Once the pictures are set aside, print the records that follow exactly as written.
═══ INFORMATION PROVIDED
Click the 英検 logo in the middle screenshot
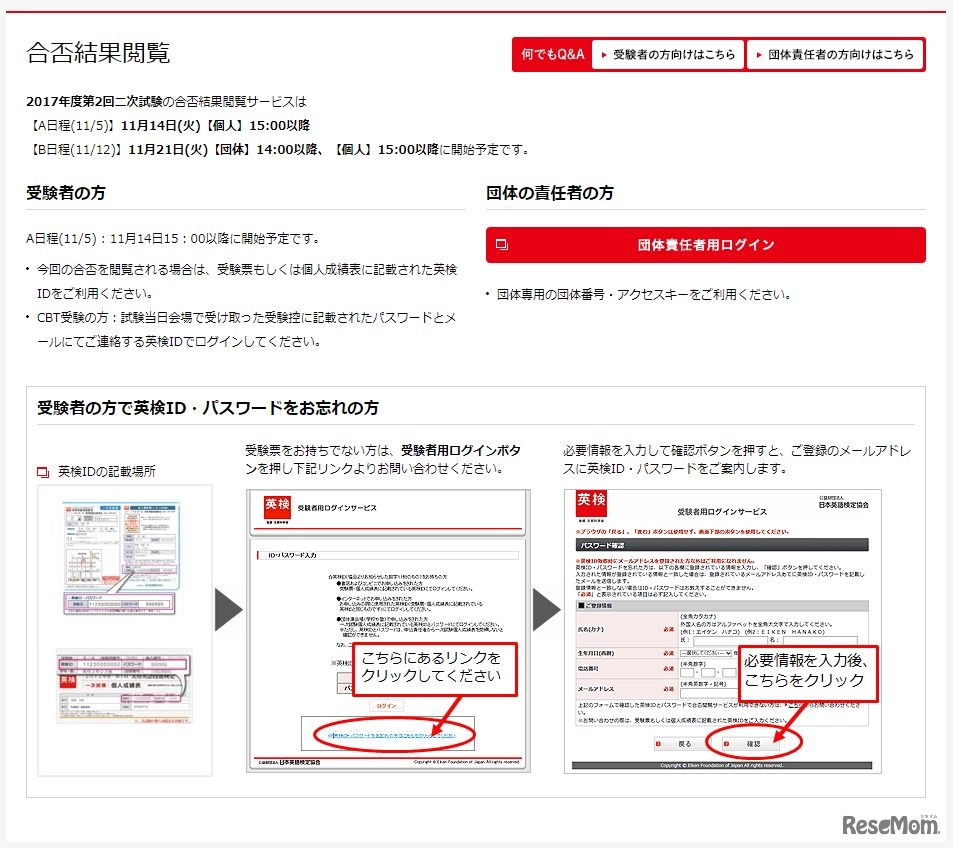 275,505
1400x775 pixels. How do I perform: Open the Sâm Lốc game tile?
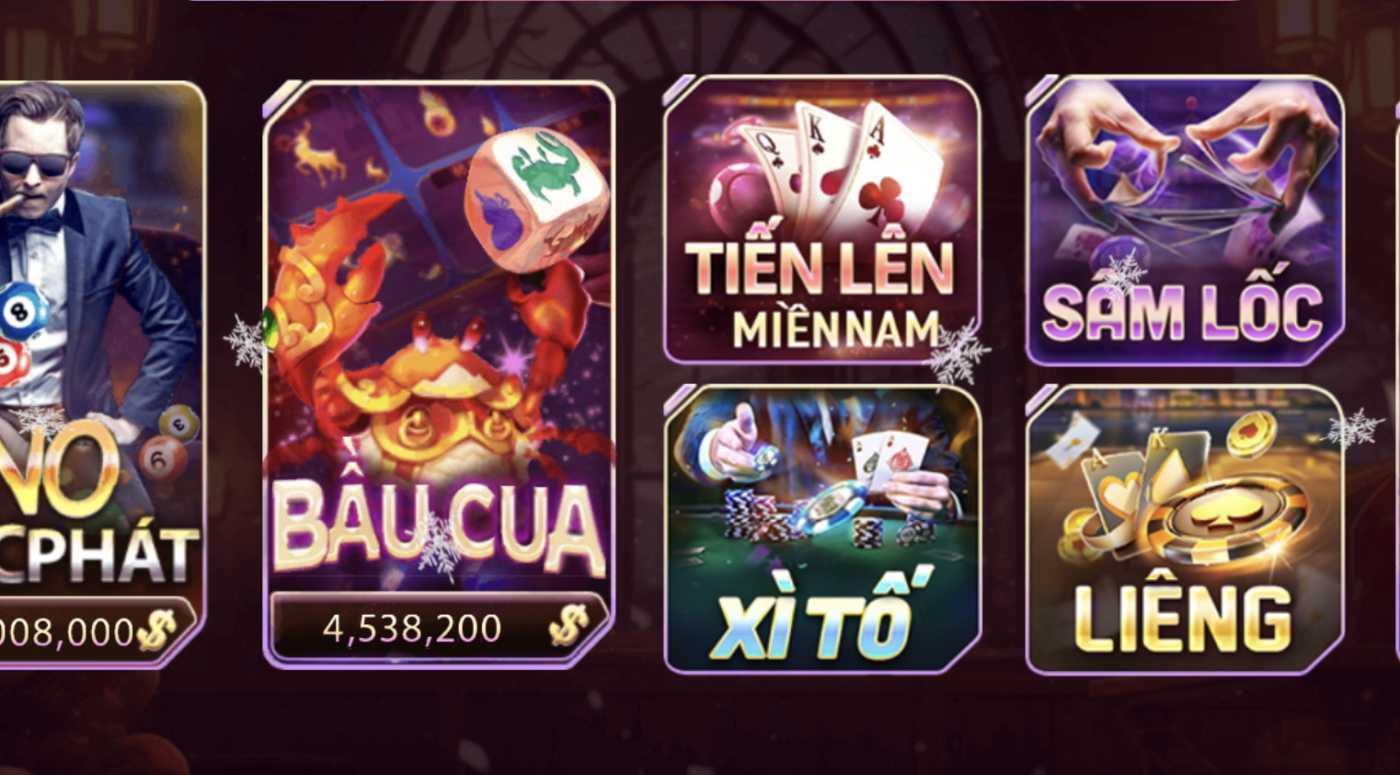pos(1185,220)
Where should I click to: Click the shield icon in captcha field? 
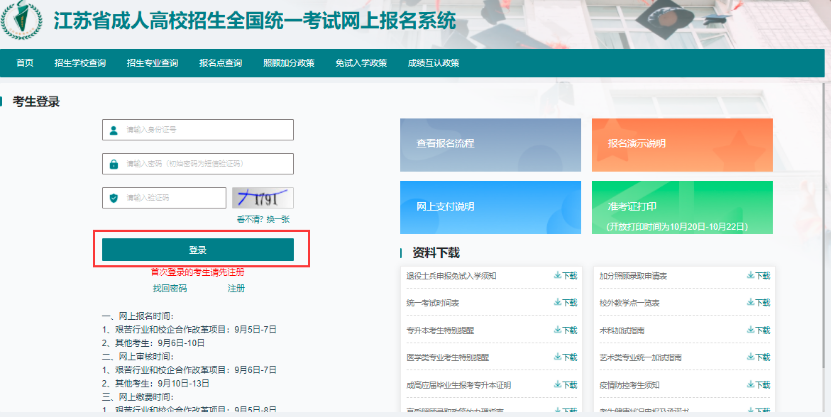click(115, 198)
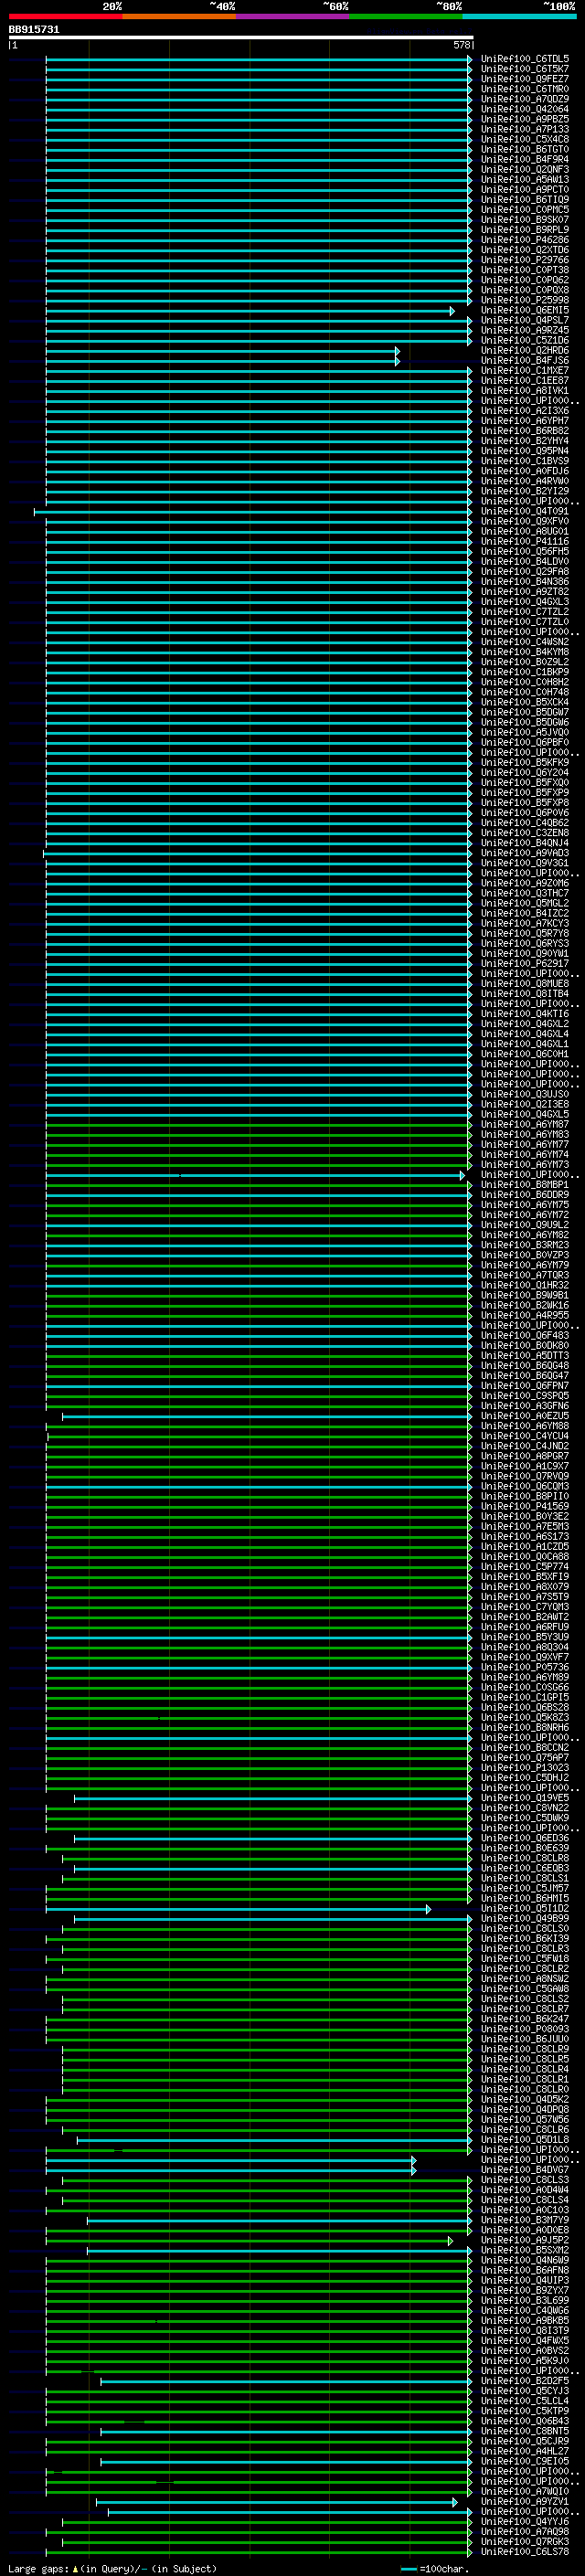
══════
RESPONSE TO THIS TASK:
Click the 英検 logo in the middle screenshot
 275,505
1400x775 pixels. How do I perform: Open the Sâm Lốc game tile?
pos(1185,220)
Where should I click to: Click the shield icon in captcha field? 
click(115, 198)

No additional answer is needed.